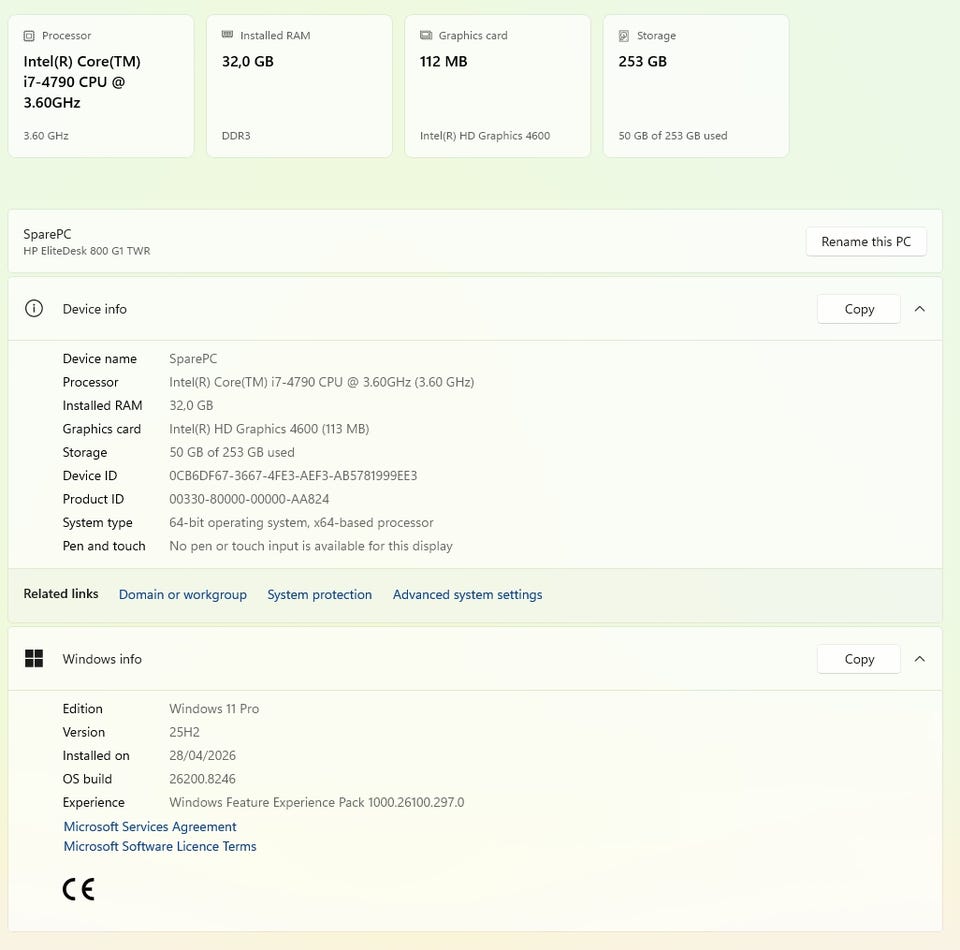Click the Device ID value text
Image resolution: width=960 pixels, height=950 pixels.
(293, 476)
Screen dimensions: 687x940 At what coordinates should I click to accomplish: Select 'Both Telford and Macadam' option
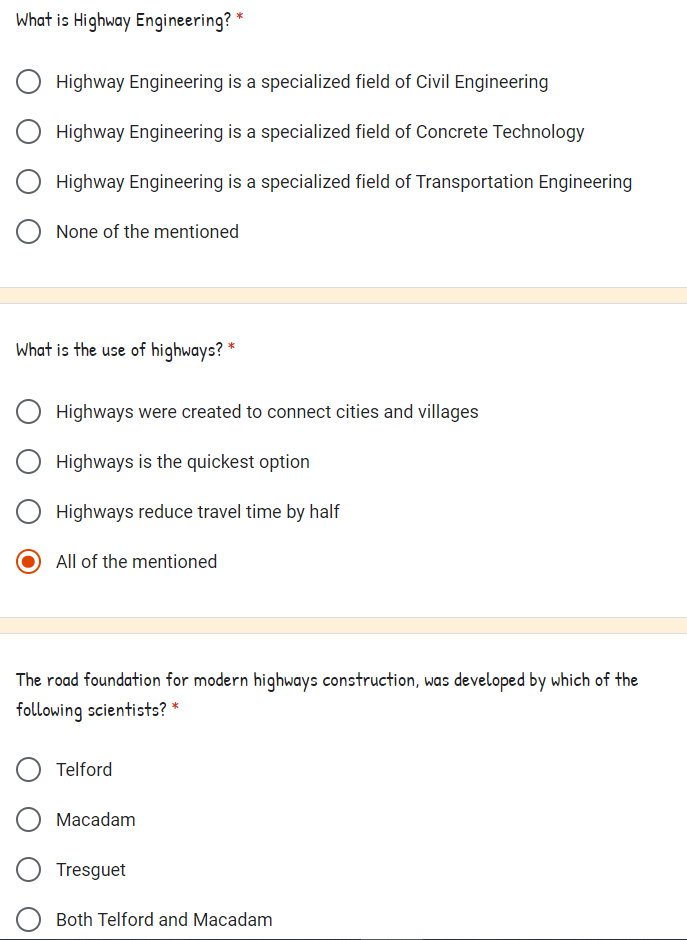[29, 920]
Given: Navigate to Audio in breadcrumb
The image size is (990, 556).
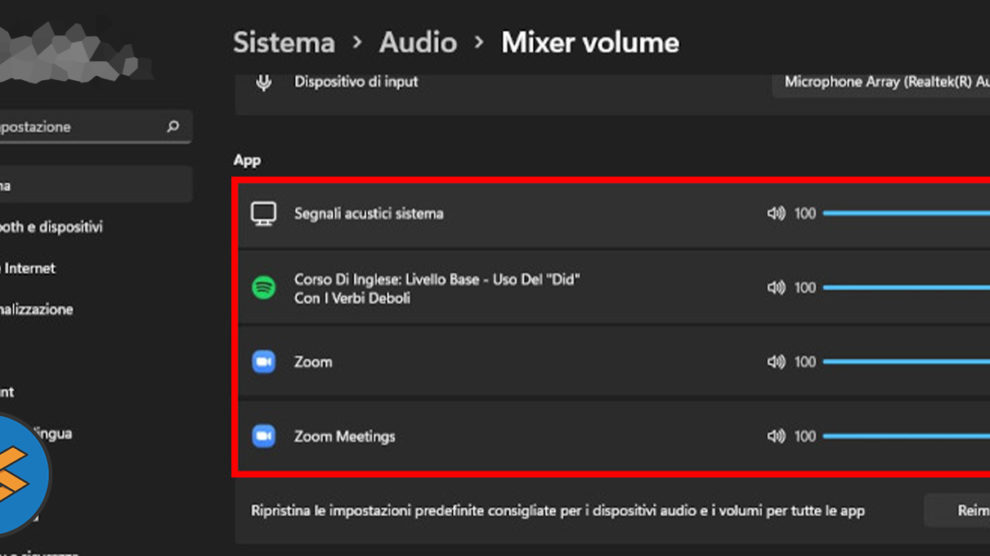Looking at the screenshot, I should (x=418, y=43).
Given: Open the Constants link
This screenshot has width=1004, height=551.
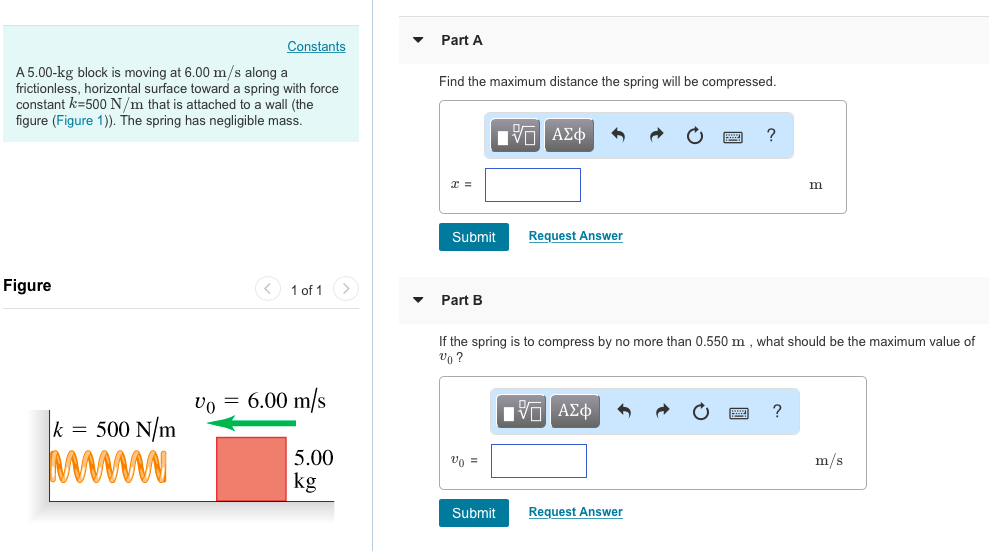Looking at the screenshot, I should [x=316, y=47].
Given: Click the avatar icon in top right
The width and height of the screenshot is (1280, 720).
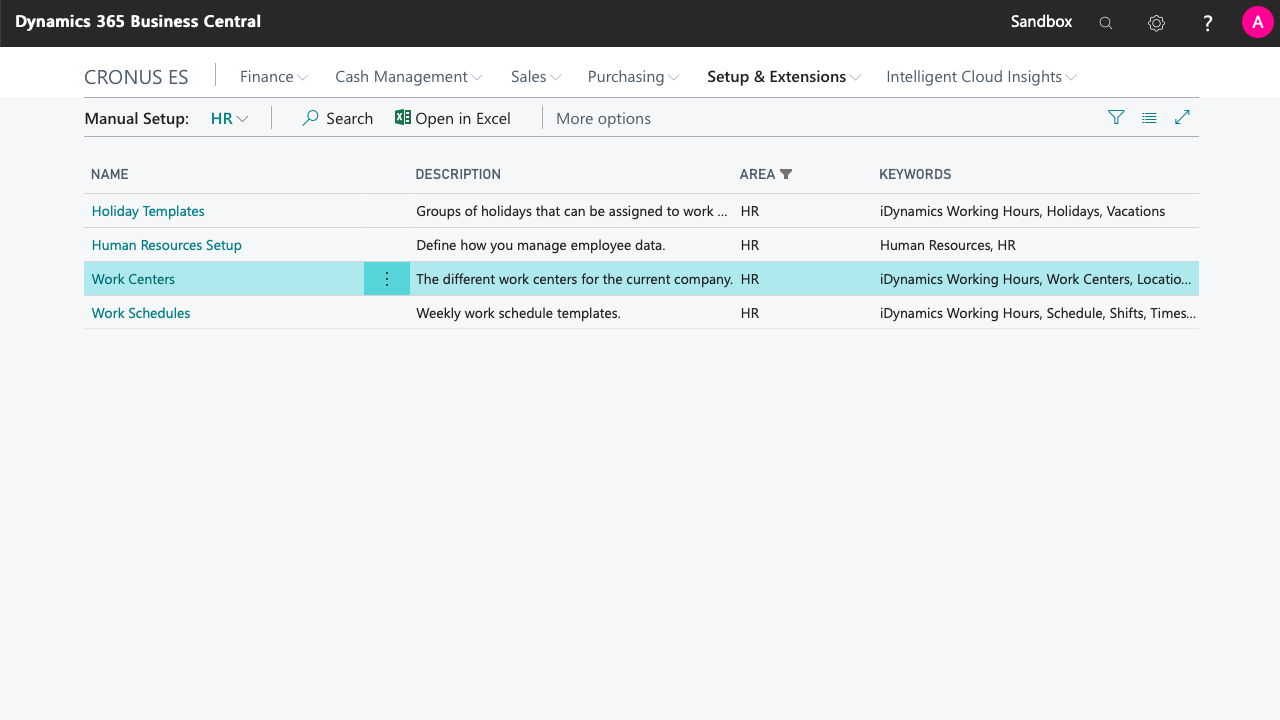Looking at the screenshot, I should click(x=1257, y=22).
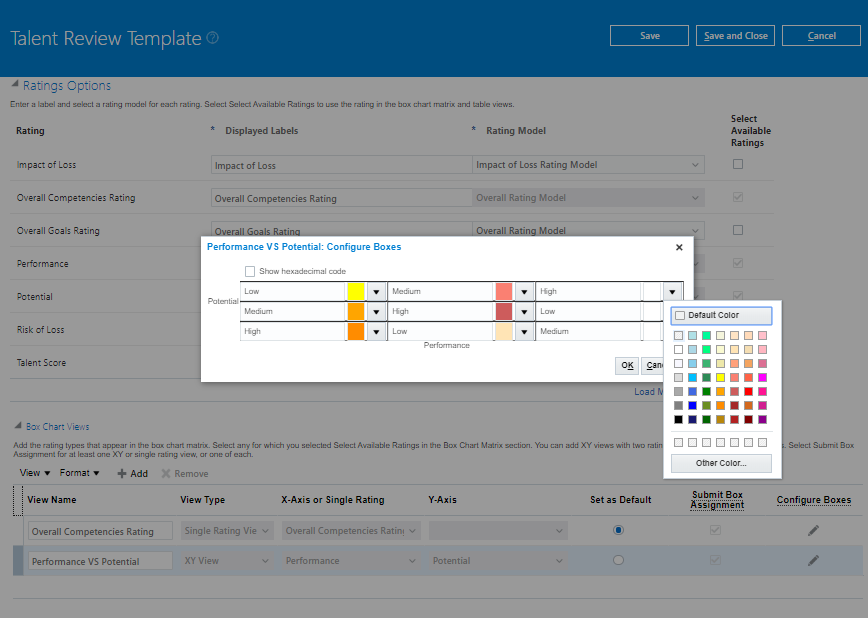Add a new box chart view

pos(133,473)
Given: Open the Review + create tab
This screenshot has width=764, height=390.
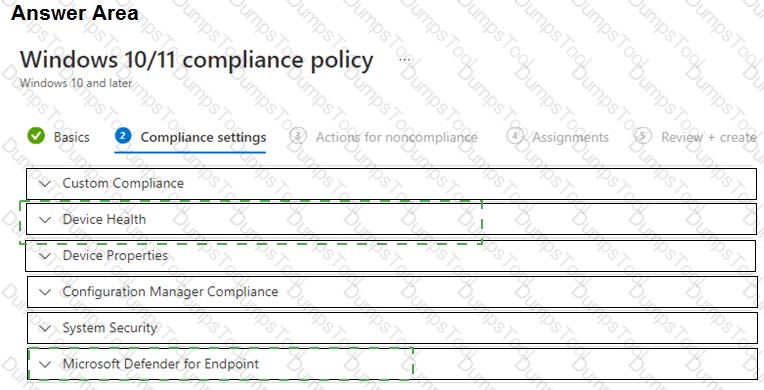Looking at the screenshot, I should (708, 137).
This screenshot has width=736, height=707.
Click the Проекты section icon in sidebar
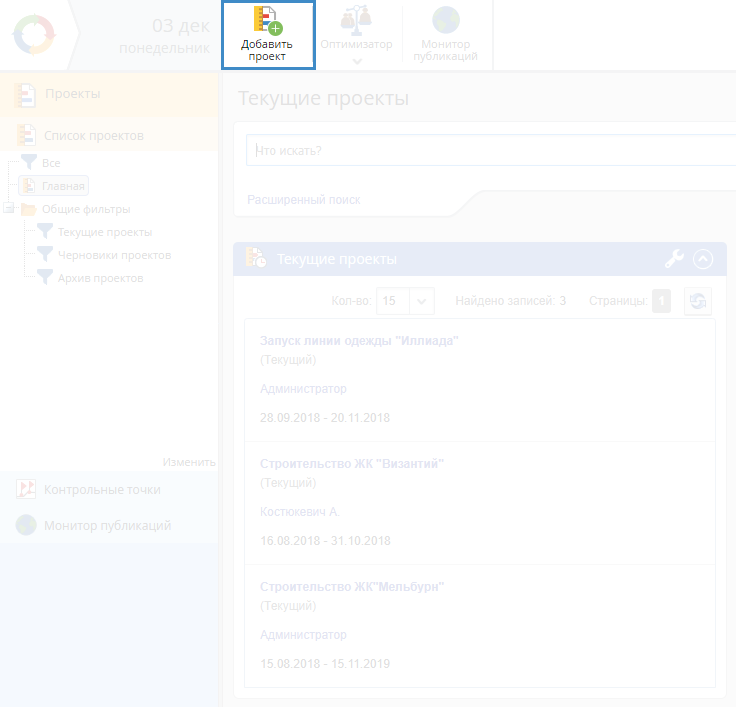pos(26,94)
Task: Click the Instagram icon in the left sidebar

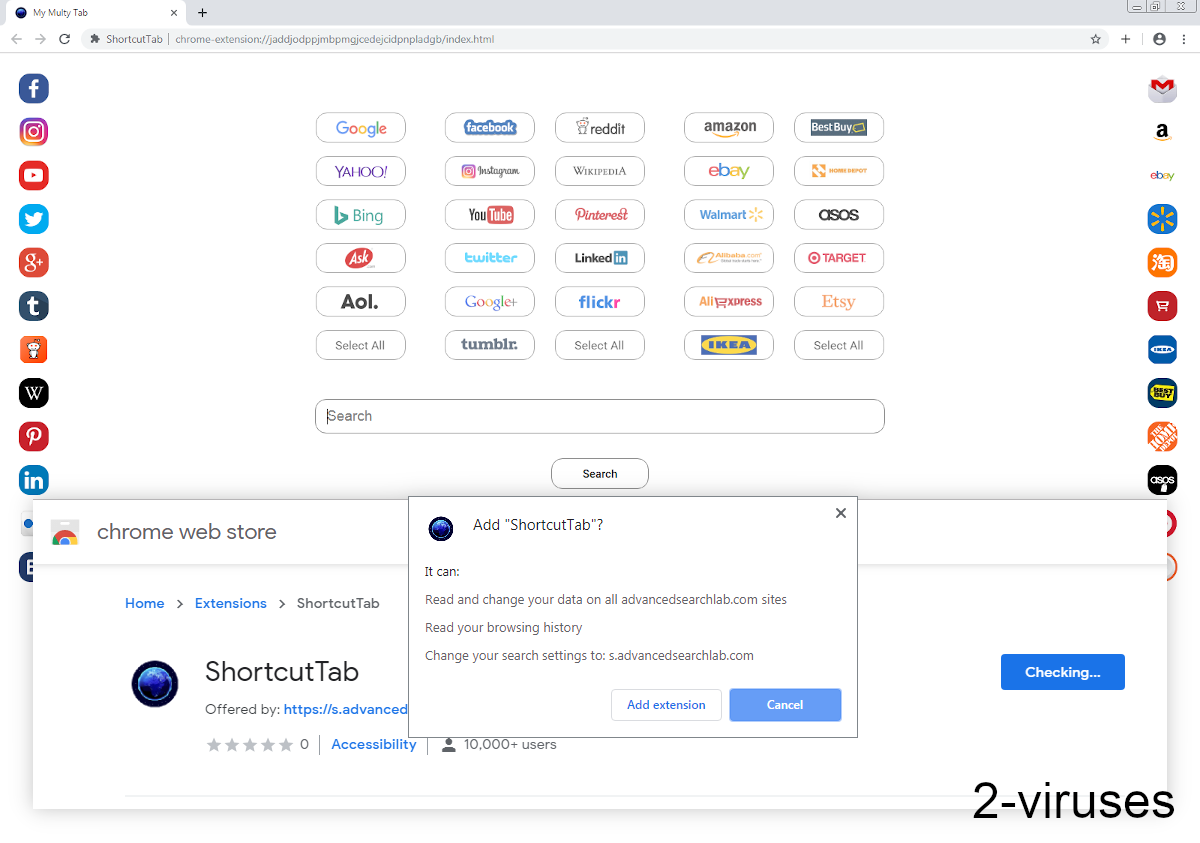Action: (x=33, y=131)
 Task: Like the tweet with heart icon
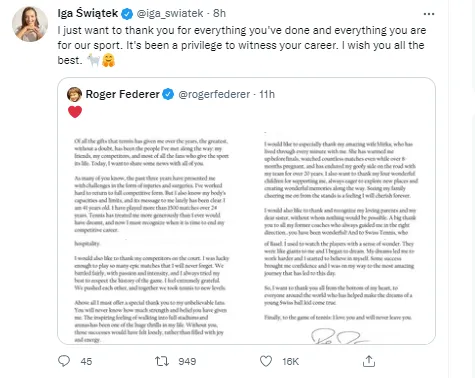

→ **Set exercise**: Could you copy out, word for word, the material from the line containing "Task: Click the" through the end of the material, both ends included, leaving out the pictures?

→ **Correct response**:
Task: Click the Instagram icon in the left sidebar

Action: (x=33, y=131)
 Task: Like the tweet with heart icon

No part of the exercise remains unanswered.